Somehow I missed this one from the Indy in December.
Search for Kurdish refugee deported to Iraq by mistake
"A Kurd who was unlawfully deported to Iraq in the middle of the night is being sought by the Home Office so he can be brought back to Britain.
The 29-year-old man was among 15 failed asylum-seekers expelled last month in the first forcible removals to Iraq. He was flown out of Britain in a midnight flight under the controversial policy, which has been strongly criticised by human rights and refugee groups.
In the High Court yesterday, counsel for Charles Clarke, the Home Secretary, admitted a 'regrettable mistake' had been made in forcing Mr A on to the plane to Erbil in northern Iraq."
So let's get this straight. There are at least a thousand cons on the loose in the UK who in the main should have been deported but can't be, because the Home Office doesn't know where they are.
Meanwhile a Kurdish asylum seeker whom the Home Office clearly did have whereabouts for, was deported incorrectly, and now he's back in Iraq and can't be brought back here because the Home Office doesn't know where he is.
Is it just me, or is there a king-sized thread of continuity running through all this?
The key words and phrases being "Charles Clarke", "Home Office", and "regrettable mistake". I would add a fourth and fifth, "unforgiveable incompetence", and "thumbs up their arses", and possibly a sixth, seventh, eighth … but it would take all day.
At the time of this "regrettable mistake", the word from Clive Lewis (speaking for the Home Office) was,
"The Secretary of State has decided that, since we did not follow the policy set out – albeit for the best of motives – we shall use our best endeavours to find him. The Secretary of State has done the decent, honourable thing."
Deja Vu : cue Mr Clarke the day before yesterday, when asked by the BBC to explain why he shouldn't resign:
"I certainly don't think I have a duty to the public to go – I have a duty to sort this out."
FFS. Speaking as someone living in the country where nearly 1,000 dangerous criminals are now loose and unaccounted for (and as a mere pleb, not having recourse to the security measures against violent attack granted to Ivory Tower residents such as the Home Secretary), frankly I don't give a rancid shit how honourable, dutiful, or decent this man and his lackeys believe him to be.
- Fact: The Home Office is doing a crap job.
- Fact: Charles Clarke is in charge of the Home Office.
- Fact: Being in charge means taking responsibility (you can look up that word and its implications at dictionary.com, Mr Clarke). The post of Home Secretary is not (theoretically) a sinecure.

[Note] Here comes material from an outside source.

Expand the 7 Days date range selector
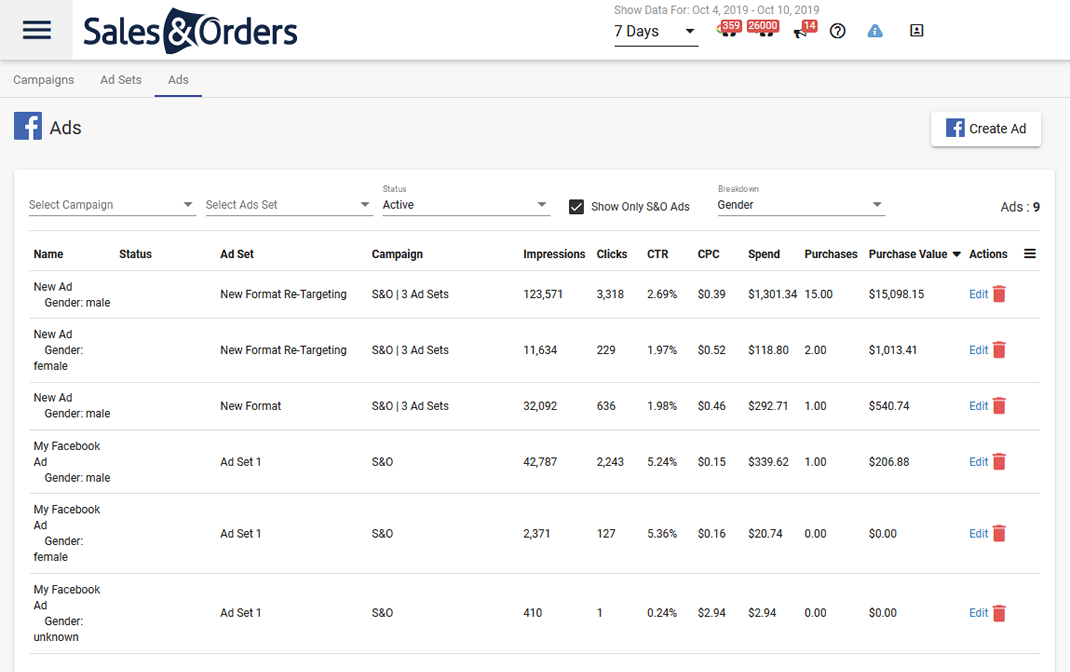The image size is (1070, 672). [656, 32]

- Fact: For all their own media spinning, there are Premiership football managers who have a better understanding of the terms "responsibility" and "honour" than the present Home Secretary, and who are prepared to resign for much more trivial matters, and over a bloody game.
- Fact: The running of the Home Office and the security of our country is not a bloody game.

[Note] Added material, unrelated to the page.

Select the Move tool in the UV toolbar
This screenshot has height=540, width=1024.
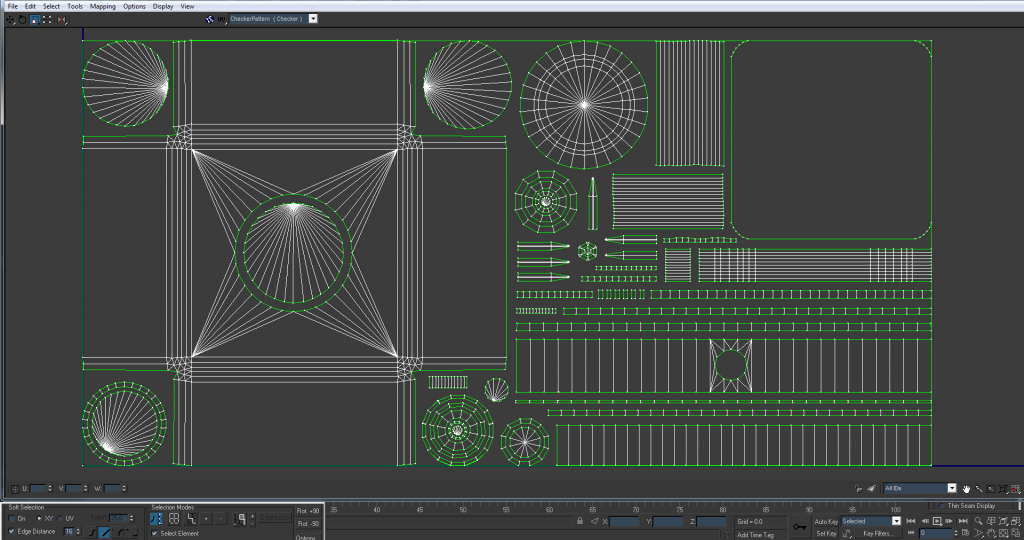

What in God's name does it take for a member of this government to get a grip on reality, understand that as highly-paid public servants they are responsible to us, and that when they or the people they command have put us in danger then they have utterly failed us and there is no alternative but that they resign?
We're not talking about a couple of trivial errors of judgement. We're talking about highly dangerous and unstable people for whom the Government took responsibility on our behalf, being sent back into our communities to re-offend, because the Government – and particularly the man appointed by the Government to oversee such things – was asleep on watch.
And we're also talking about at least one poor sod with an apparently genuine claim to asylum here, who was incorrectly deported courtesy of Mr Clarke's office, and sent back to the hell that is now Iraq. I'm sure that, if found and questioned, he'd be rather less inclined to accept the Government's blithe dismissal of the incident as a "regrettable mistake".